By: Jessica Rae
jrae@kcautv.com
It's made quite the buzz all over the nation today, a Mississippi baby born with HIV is now cured.
The baby was given three very strong drugs, thirty hours after she was born, and after one month of treatments the HIV was no longer in her system.
This case is so unique because doctors chose to initiate such strong medications right after the baby girl was born.
Does this bring hope of a cure to those who are currently HIV positive?
Right now there is no known cure for HIV, but the results of the treatments used on the baby in Mississippi could bring hope.
Siouxland Community Health HIV Case Manager Jamie Thompson says, "It's one step closer into a cure for AIDS, or ending AIDS because right now there is a lot of buzz about this being the generation to end AIDS."

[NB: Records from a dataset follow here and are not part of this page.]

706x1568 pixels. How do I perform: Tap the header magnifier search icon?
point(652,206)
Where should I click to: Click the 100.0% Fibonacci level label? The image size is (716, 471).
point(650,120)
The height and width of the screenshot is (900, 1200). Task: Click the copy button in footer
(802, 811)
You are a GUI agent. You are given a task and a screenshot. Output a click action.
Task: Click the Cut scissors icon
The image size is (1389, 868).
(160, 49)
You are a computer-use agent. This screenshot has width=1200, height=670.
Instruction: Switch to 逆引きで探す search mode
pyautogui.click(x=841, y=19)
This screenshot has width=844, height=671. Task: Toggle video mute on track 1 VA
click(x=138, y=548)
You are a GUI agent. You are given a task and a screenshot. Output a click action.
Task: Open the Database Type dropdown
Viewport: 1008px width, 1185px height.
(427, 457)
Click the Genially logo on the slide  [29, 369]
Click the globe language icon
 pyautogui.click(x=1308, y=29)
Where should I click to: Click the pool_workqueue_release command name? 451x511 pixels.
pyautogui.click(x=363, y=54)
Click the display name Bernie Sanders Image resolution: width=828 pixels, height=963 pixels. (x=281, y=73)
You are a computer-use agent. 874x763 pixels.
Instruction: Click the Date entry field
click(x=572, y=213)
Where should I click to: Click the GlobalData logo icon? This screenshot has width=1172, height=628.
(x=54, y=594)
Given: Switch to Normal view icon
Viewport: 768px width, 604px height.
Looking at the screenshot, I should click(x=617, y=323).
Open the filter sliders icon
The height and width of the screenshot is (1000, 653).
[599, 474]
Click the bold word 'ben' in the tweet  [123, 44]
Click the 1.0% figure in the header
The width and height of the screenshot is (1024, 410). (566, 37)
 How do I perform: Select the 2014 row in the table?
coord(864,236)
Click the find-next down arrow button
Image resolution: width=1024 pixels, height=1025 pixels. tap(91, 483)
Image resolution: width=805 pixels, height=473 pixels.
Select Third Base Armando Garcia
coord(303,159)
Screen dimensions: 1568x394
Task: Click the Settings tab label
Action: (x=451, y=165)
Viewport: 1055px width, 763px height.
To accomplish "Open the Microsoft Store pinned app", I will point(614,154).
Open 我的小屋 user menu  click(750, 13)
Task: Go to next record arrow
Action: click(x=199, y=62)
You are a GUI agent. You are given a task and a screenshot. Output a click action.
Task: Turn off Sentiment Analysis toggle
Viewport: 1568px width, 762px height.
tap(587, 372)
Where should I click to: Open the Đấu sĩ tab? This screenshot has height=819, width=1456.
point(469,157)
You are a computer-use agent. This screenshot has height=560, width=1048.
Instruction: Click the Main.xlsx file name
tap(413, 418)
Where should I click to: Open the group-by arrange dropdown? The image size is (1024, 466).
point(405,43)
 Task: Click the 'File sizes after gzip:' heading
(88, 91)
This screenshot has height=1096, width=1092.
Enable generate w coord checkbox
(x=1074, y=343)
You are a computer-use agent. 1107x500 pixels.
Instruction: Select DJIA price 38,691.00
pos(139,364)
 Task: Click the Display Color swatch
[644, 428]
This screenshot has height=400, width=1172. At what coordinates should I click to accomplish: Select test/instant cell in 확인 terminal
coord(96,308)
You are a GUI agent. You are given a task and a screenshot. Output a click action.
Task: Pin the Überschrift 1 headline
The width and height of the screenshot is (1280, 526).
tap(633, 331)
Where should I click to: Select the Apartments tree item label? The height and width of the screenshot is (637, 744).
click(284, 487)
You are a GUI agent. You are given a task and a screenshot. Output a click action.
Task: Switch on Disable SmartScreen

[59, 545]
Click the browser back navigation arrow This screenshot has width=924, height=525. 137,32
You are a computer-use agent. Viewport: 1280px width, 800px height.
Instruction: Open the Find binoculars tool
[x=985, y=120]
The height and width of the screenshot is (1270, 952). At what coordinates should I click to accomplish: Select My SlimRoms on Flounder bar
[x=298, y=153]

Patients who already have HIV use medication consistently to suppress the virus.
Thompson says, "Once they go off the medication somehow it clicks back on and there's a lot of talk with scientists about the virus hiding in reservoirs in the tissues, and so it comes back."
This wasn't the case with the Mississippi baby. The HIV was not in her reservoirs, it was in her DNA.
Thompson says, "Here is another avenue for us to test and do more research so hopefully we get rid of it from adults or people who have had it for a very long time."
Thompson encourages anyone and everyone to get HIV tested. The results are ready in 15 minutes, all it takes is a little finger prick.
Doctors are already trying to replicate the medication cycle in order to help other HIV babies.
According to ABC news, around 1,000 babies are born each day infected with HIV.